Republicans and Al Sharpton, Living Together—Mass Hysteria!
When New York Attorney General Eliot Spitzer made the move to the governor's office, small-government fans expected the worst from him. Surprise #1: His first big proposal is to staunch Medicaid and Medicare fraud by cutting spending and freezing reimbursement rates. Surprise #2: His biggest opponents are New York's worthless Republicans.
In the inverted politics of New York, a Democratic governor is advocating spending restraint while the Republican Party's top boss along with Messrs. Rangel and Sharpton have taken the side of the hospital industry in its battle against Mr. Spitzer. The industry is demanding that lawmakers spend hundreds of millions of dollars to roll back cuts proposed by the governor, such as a temporary freeze on hospital and nursing home Medicaid reimbursement rates.
"It shows a lack of feeling to the elderly and people in need of care. … I propose finding another way to save the money, not at the cost of human beings. It just jeopardizes the elderly to a tremendous degree," he said.
So the hospital industry is paying for Al Sharpton's* anti-Spitzer radio ads, and the Republicans are whining about how a liberal Democrat wants to leave old people on the street. Spitzer's getting support from—Surprise #3. New York's Conservative Party.

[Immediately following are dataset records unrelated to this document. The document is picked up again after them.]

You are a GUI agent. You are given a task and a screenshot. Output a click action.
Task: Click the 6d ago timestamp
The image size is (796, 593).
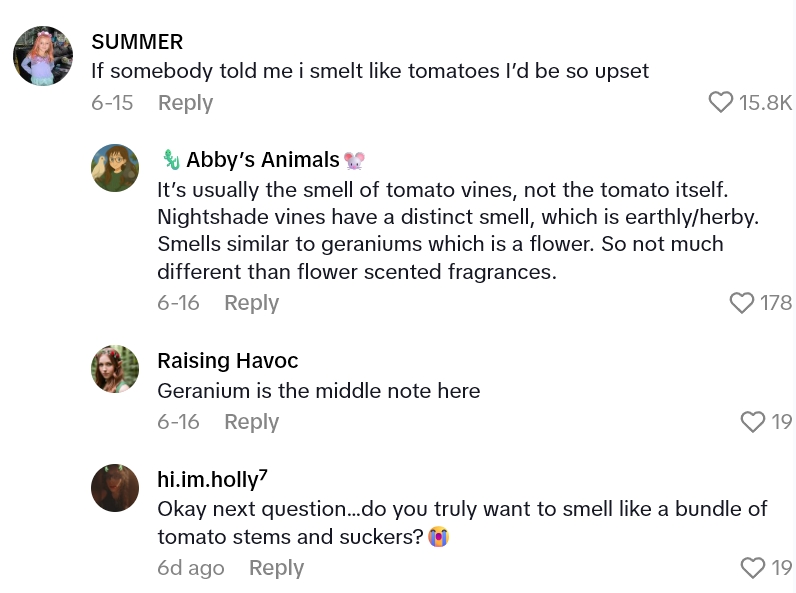tap(191, 568)
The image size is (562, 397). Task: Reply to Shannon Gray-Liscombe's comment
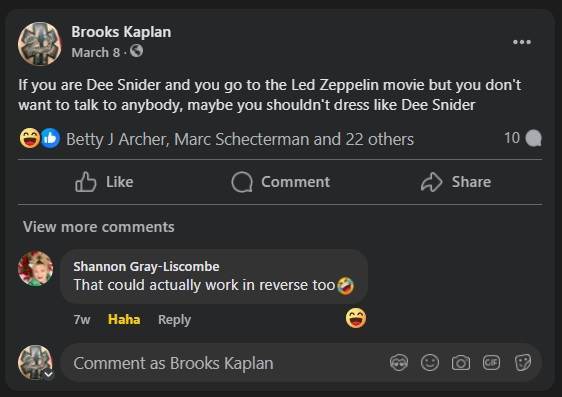click(175, 319)
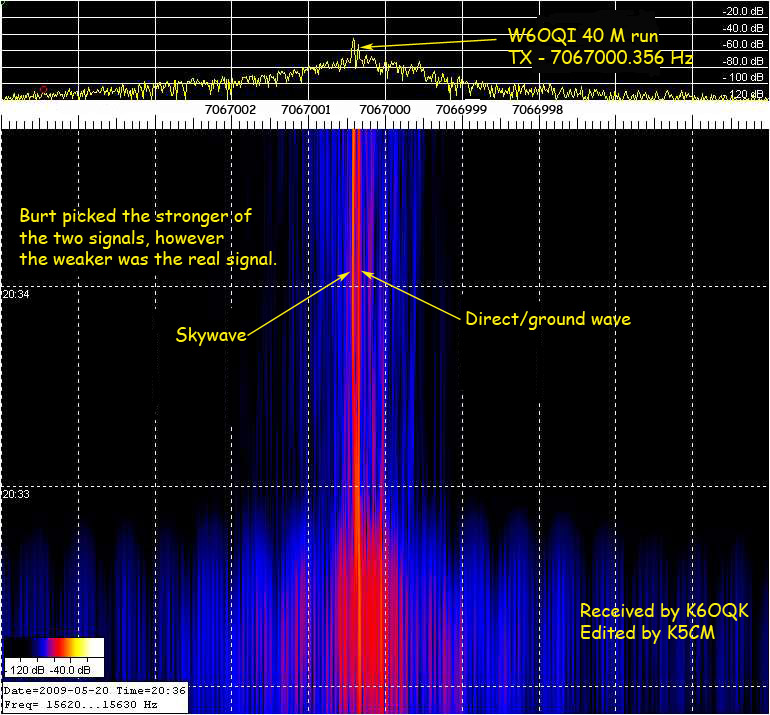Click the 7067000 frequency axis label
Screen dimensions: 770x715
click(x=384, y=108)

"Spitzer's on target," the chairman of the Conservative Party in New York, Mr. Long, who owns a liquor store in Bay Ridge, said. "I think he should be thinking to cut more. It has to be done because it's pretty hard for taxpayers to pay their bills as it is. Spending is really the cause of high taxes."

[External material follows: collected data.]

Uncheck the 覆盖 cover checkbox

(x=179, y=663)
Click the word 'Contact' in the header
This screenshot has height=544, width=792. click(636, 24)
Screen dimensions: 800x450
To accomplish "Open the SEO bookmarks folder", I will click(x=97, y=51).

They all laughed last year when I suggested Spitzer was basically a federalist who'd piss off liberals with his government reforms.
New York's sclerotic state government is unlikely to make the boldest reforms Spitzer jaws about. The groups that will do the most to elect him—unions, liberals, minority voters—will blanch at the compounds Spitzer wants to mix in the New York laboratory.
One cheer for Spitzer, so far.
*who is doing his best to help elect Barack Obama.